Data entries
§

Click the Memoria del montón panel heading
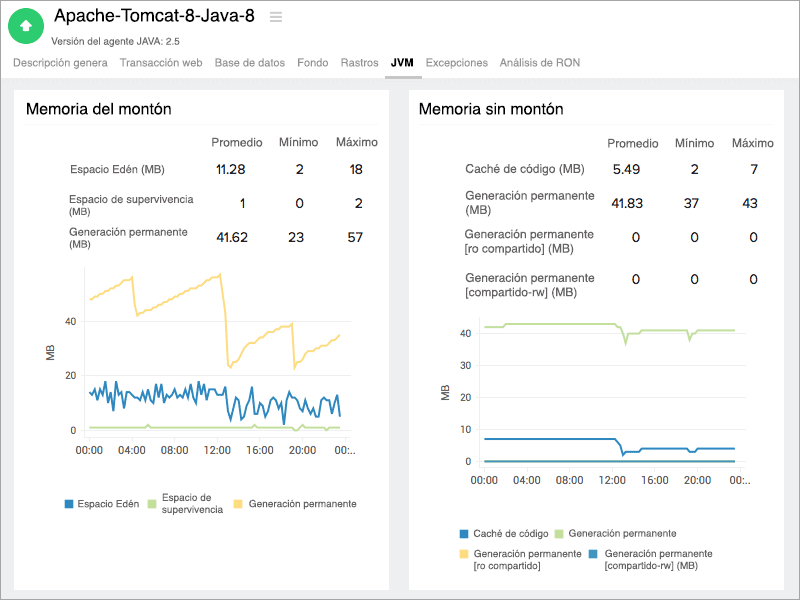[x=99, y=108]
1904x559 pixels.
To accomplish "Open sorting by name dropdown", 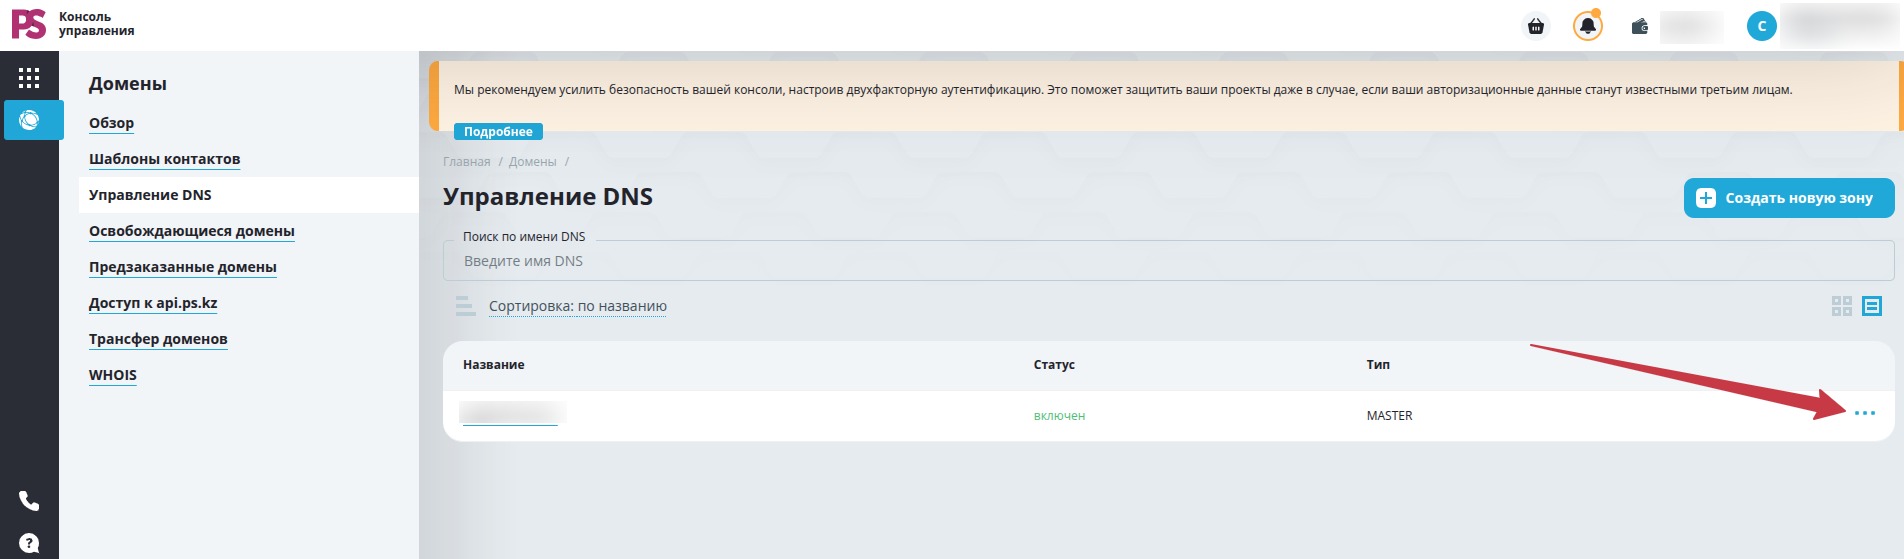I will (578, 306).
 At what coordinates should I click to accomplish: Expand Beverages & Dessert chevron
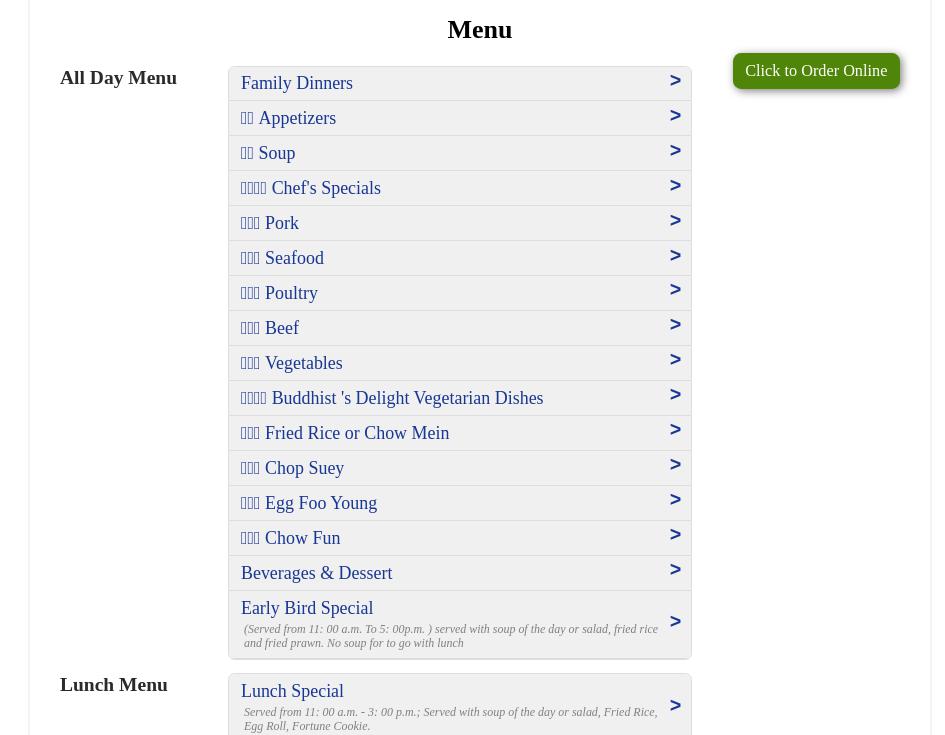click(x=675, y=570)
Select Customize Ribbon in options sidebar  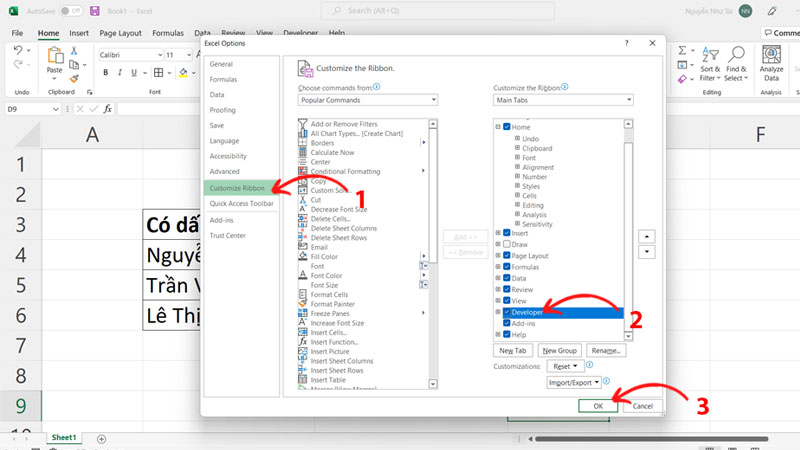238,187
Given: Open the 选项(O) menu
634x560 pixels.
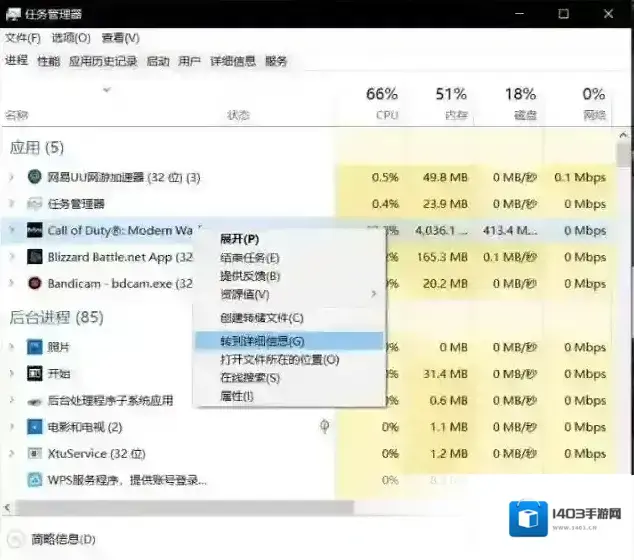Looking at the screenshot, I should [70, 38].
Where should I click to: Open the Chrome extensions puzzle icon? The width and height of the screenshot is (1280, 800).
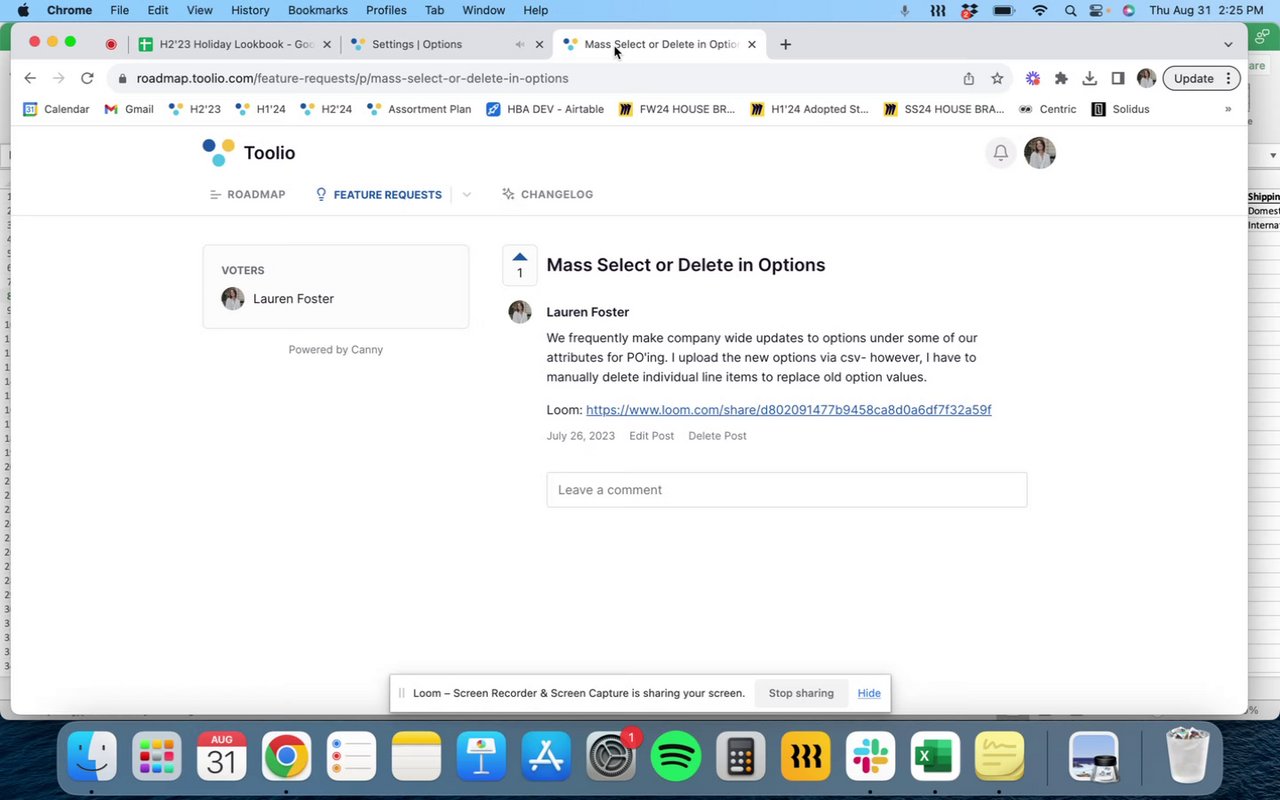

§

Pictures excluded, return exactly the lines from the one with "634x560 pixels." through the final line of the entries above, both included.

634x560 pixels.
Looking at the screenshot, I should [70, 38].
Where should I click to: Open the Chrome extensions puzzle icon? The width and height of the screenshot is (1280, 800).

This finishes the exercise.